Let's take a look at history. For the sake of argument, yes gas prices were lower when Obama took office. We had also just hit the great recession and along with other prices, gas prices fell. Before the fall, gas prices were in fact higher than they are now.
You may notice in 2008 July the cost of gas national average was $4.35 cents per gallon before the crash. Gas is currently $3.88 which is actually down from last week. When Bush II took office gas was about $1.45. So why didn't he control the cost of gas? The same reason Obama didn't and the same reason any president couldn't. They can't. To review, it is controlled by demand, availability and speculation. Remember?

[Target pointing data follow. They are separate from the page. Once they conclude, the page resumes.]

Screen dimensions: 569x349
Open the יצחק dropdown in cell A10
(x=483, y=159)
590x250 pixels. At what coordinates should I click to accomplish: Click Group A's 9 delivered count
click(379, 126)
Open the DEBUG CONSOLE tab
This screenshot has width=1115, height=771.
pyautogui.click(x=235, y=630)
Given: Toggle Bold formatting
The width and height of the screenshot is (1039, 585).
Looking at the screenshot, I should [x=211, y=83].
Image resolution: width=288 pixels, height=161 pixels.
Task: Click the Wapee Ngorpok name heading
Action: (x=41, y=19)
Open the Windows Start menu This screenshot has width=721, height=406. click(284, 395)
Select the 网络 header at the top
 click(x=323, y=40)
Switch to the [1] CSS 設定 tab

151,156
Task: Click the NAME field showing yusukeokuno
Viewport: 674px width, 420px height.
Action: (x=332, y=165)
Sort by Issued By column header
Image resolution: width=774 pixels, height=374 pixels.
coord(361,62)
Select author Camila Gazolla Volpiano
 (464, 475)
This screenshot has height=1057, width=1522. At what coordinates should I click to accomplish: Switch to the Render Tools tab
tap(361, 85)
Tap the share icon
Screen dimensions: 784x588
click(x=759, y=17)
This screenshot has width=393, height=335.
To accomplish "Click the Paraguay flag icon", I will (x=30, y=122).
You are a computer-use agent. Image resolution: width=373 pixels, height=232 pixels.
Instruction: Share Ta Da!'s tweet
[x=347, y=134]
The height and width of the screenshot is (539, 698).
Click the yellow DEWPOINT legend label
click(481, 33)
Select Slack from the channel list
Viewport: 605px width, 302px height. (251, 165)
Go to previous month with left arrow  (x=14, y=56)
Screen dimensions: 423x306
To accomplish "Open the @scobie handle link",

To make gas prices a political issue is like demanding the government control when flowers bloom. In fact during one of the highest periods of US drilling, gas spiked at its highest. So much for "drill baby drill."
So what of that wondrous Pipeline....called Keystone. It would have added jobs in its construction. Why veto it then? It would not have made us more money or more available oil. The Republicans had wanted to fast track it, but no one had any idea what it would do to the environment because the studies were not complete. Several climate and environmental experts were worried the method of extraction could destabilize a number of delicate ecosystems increasing further the damage to world-wide environment. There was also the 60 day ultimatum Republicans put on the administration. So, following the recommendations of the Department of State, Obama vetoed the idea as "not in the national interest." Finally, after the pipeline was built across private land, the US would not make any money from it use with the bulk of profits going back to Canada. Job situation temporary, environmental impact significant, profitability zero. Let's not also forget that if the pipeline broke, we would have a BP level oil spill in the heartland of the US. Nuff said.
I want to remind you that this is about controlling gas prices and not about energy independence. That said--
A friend pointed out the if we increase production gas prices would go down. Unfortunately that is not true. It would make us more energy independent which is a good thing, but it would not lower the price of gas. In 2008 American Scientific asked experts about if production would decrease cost. According to Robert Kaufman an expert in world oil prices and Ian Nathan a research assistant for Energy Intelligence Group, production may reduce our dependency, but price will still be determined by world market. If a commodity goes up on this market, then we would not receive lower prices because all pay what the market will bear. Add to this that demand is up around the world in places like China, gas will continue to go up. According to Phyllis Martin, an EIA analyst, significant increase in oil production would not have impact on oil prices even by 2030 (http://www.scientificamerican.com/article.cfm?id=can-offshore-drilling-make-us-independent).
It could increase jobs, our oil independence and help the economy by export providing the owners were American. We have already improved both our exporting of petroleum products and decreased our importing. We have also increased oil production. According to the EIA, per thousand barrels, oil production was 1,857,32 in 2006 increasing to 2,065,172 in 2011 (http://www.eia.gov/dnav/pet/pet_crd_crpdn_adc_mbbl_a.htm).
We do have many untapped resources, but the question is what are you willing to lose in possible environmental damage to obtain some of this oil. There is oil in the Atlantic that is untapped but was put off limits in the 1980's by Congress. Oil Shale is also available but is expensive to process. In natural gas, our most abundant resource there is also the process know as fracking and the debate rages as to how safe it is, but I suspect the folks who can light their tap water on fire think it is probably unsafe if done badly, not that the oil industry has any record of cutting corners.
The gas discussion is exactly that gasssssssssssssssssssssssssssssssssssss.